Only in D3hot, but MSI-X tables reside in memory space and we need to restore
them too.  So, we need to put the device into D0 before restoring the state, if
possible, anyway.

Still, we can't bring any device from D3cold into D0 without ACPI and we can't
use ACPI for that with interrupts off.

> So I think we should:
> 
>  - make sure that the generic PCI layer saves the right state, for the new 
>    PM model too.

I thought we did that.

>    Don't save it if the driver already did (because the 
>    driver may have turned off the device after saving the state)
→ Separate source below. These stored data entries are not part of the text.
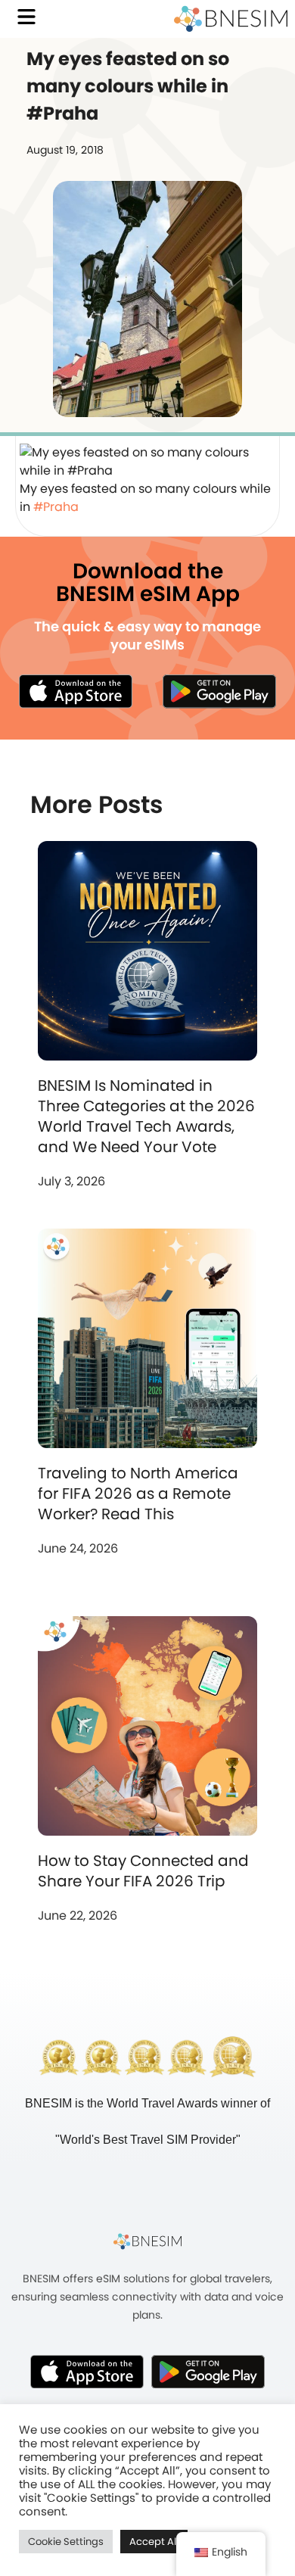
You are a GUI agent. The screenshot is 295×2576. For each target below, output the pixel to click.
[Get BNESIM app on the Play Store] (219, 691)
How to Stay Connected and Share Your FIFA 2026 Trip (143, 1871)
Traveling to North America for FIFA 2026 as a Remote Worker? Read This (138, 1493)
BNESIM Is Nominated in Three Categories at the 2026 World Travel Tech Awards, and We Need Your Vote (146, 1116)
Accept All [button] (154, 2541)
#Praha (56, 507)
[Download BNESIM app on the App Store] (75, 691)
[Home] (230, 19)
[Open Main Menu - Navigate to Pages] (26, 17)
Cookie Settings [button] (66, 2541)
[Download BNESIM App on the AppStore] (87, 2371)
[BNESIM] (147, 2241)
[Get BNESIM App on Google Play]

In the new PM model the idea is that drivers won't do that.  The core is
supposed to both save the state and turn the device off.

>  - make sure that the legacy PM layer turns the device on before it 
>    restores the state, to make sure that it "takes".

With the above-mentioned patch from the Jesse's tree, it should work this way.

Still, as I said before, I don't think this is relevant in this particular
case, because the original 2.6.28 code evidently works for Parag.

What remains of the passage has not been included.